Is It Legal to Drive With No Doors in Maine and New Hampshire?
New England Weather
You wouldn't think it considering how sucktastic the weather has been lately, but we're midway through June. A point where we should be doing all the summer things -- nonstop cookouts with friends, anchoring boats in the middle of Sebago and Winnipesaukee, and rocking sunkissed skin from the beach or pool.
Instead, we're stuck hoping the rain is either quick or completely misses us all while struggling to stay awake and upbeat in the depressing and gray, gloomy skies.
There's one more summer activity we're missing out on, too, though.
Doors Off Driving
This is the time of year that anyone who owns a convertible or a vehicle with a sunroof thrives on. And if you have a Jeep -- especially a Jeep Wrangler -- "fuhgeddaboudit," the summer is your time to shine since you can ditch the top and doors.

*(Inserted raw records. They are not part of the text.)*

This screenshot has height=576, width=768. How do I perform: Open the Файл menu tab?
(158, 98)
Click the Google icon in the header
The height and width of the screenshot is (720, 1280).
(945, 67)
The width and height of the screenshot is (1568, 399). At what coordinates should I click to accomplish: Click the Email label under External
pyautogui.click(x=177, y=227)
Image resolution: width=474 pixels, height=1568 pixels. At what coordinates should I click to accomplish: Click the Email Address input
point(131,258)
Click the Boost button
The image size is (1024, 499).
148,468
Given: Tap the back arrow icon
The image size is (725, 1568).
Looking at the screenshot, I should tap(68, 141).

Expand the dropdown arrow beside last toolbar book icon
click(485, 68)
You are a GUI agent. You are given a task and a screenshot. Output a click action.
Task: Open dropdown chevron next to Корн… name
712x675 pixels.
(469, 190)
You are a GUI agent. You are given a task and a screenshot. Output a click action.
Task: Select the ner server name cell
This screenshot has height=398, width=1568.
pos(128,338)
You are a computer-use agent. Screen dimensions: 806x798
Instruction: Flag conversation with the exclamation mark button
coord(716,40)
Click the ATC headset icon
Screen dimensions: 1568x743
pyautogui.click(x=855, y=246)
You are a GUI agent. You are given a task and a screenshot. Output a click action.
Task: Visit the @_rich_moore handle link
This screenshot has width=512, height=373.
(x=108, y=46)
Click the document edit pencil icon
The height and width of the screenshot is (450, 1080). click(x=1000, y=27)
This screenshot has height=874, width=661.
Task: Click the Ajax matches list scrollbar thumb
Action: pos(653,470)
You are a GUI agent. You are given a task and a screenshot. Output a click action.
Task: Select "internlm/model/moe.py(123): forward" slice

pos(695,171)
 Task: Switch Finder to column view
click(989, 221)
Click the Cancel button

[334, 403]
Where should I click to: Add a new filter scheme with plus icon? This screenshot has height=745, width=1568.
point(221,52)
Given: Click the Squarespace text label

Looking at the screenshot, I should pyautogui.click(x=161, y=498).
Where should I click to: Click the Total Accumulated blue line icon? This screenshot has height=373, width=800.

But is it actually legal to drive with your doors off?
Short answer: Yes, but with certain restrictions.
According to Off-Roader X, Maine, and New Hampshire don't make the list of states that require by law one, two, or three mirrors attached to the vehicle. However, Off-Roader X also reports that neither Maine nor New Hampshire make mention of a rear-view mirror requirement.
That said, according to a New Hampshire Police Officer who commented on Wrangler Forum, you only need the windshield-mounted mirror.
Regardless, one thing is for sure -- according to Powell Law Firm, the only state where driving without doors is actually illegal? Pennsylvania.